In fondo, è come se Emanuele fosse stato il nostro compagno di pattuglia, il maresciallo anziano, esperto. Il maresciallo che ti dice dove tenere le mani durante i controlli, dove guardare durante le ispezioni.
Noi, non ce lo vogliamo immaginare più, quel giorno di un anno fa sul treno. Vediamo semmai Emanuele ad aggeggiare la sua fida Guzzi, in garage, mentre il figlio cresce e sogna la divisa.
Ce lo immaginiamo a controllare dal cielo che suo figlio indossi con onore quell’uniforme che lo ha accompagnato nell’ultimo viaggio, dopo quegli istanti in cui il rumore si cheta e gli odori non si sentono.
Quegli istanti in cui il suo amico Bruno Fortunato tenta disperatamente di porre fine alla gragnola di colpi esplosi a bruciapelo da chi non vuole esser fatto prigioniero, da chi prigionieri non può farne.

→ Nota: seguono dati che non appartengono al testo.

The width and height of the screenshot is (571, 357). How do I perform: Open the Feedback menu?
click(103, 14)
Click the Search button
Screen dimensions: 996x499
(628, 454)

Quegli istanti in cui il suo amico Angelo Di Fronzo estrae l’arma veloce e spara verso Mario Galesi e poi salta addosso a Nadia Lioce.
Quel giorno sul treno è uno spartiacque nella guerra al terrore. È un’anta di un armadio che tarda a chiudersi nella storia d’Italia.

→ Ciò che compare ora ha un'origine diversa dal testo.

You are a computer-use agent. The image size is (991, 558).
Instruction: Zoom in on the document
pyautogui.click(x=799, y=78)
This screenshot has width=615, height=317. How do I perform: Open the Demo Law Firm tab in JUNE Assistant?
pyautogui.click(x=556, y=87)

Potessimo parlargli finiremmo col ringraziarlo, perché se non fosse stato per lui, per quella intuizione di andare a controllare proprio una coppia di tranquilli, Giancarlo Dantona e Marco Biagi resterebbero senza giustizia.

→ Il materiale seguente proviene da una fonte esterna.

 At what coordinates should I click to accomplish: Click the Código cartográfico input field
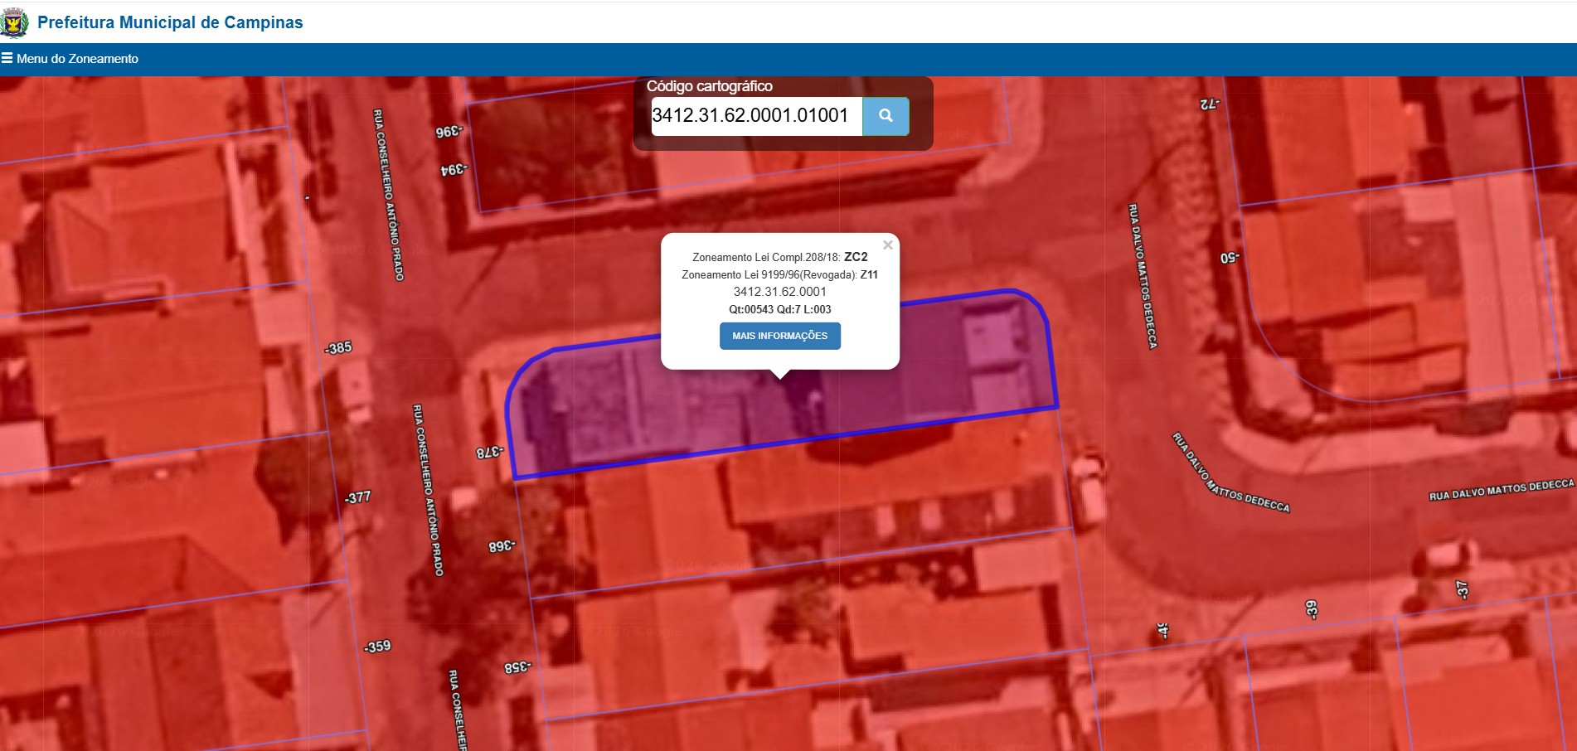coord(757,116)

Ora l’odio non c’entra più.
Perché, come potevano Mario Galesi e Nadia Desdemona Lioce, teoreti della lotta di classe coi mitra, asceti della rivoluzione, strateghi occulti di un disegno eversivo che avrebbe dovuto conoscere una nuova era finita quella attuale del reclutamento, odiare un nemico come Emanuele Petri?
Come ha potuto quell’uomo dagli occhi innocui premere quel dannato grilletto e sparare in pancia a Emanuele, e agire così freddamente da rivolgerla subito dopo a Bruno e poi a Angelo? Come un sicario di un film.
Qualche giorno dopo la morte di Emanuele, un giornale pubblicò alcune lettere della Lioce dal carcere. Lettere di terrorista, certo. Ma anche di tristezza, così ben raccontata, mentre un becchino solitario tumulava il feretro del terrorista assassino dentro la fossa del cimitero di Trespiano, sul primo appennino fiorentino di Monte Morello.
E allora? Non è forse una scia di sangue, questa, che porta solo dolore al dolore?
L’immagine più bella, che ci resta di quella terribile giornata di un anno fa, è la foto di Emanuele, che guarda l’obiettivo. Scagliandosi su Galesi che spara per salvare Bruno e Angelo ha deciso - da maresciallo - di salvare tutti noi.
Potessimo parlargli glielo diremmo. Ci ha salvato davvero, perché quando i suoi occhi si sono chiusi per sempre si è aperta una verità, decifrata dai suoi colleghi su quel palmare che la donna del terrore aveva con sé.
Uno scrigno di informazioni che hanno dato allo Stato, difeso con la vita da Emanuele, le chiavi per chiudere in prigione il nostro terrore.
Ai tre uomini della Polizia di quel treno, diciamo ancora una volta grazie.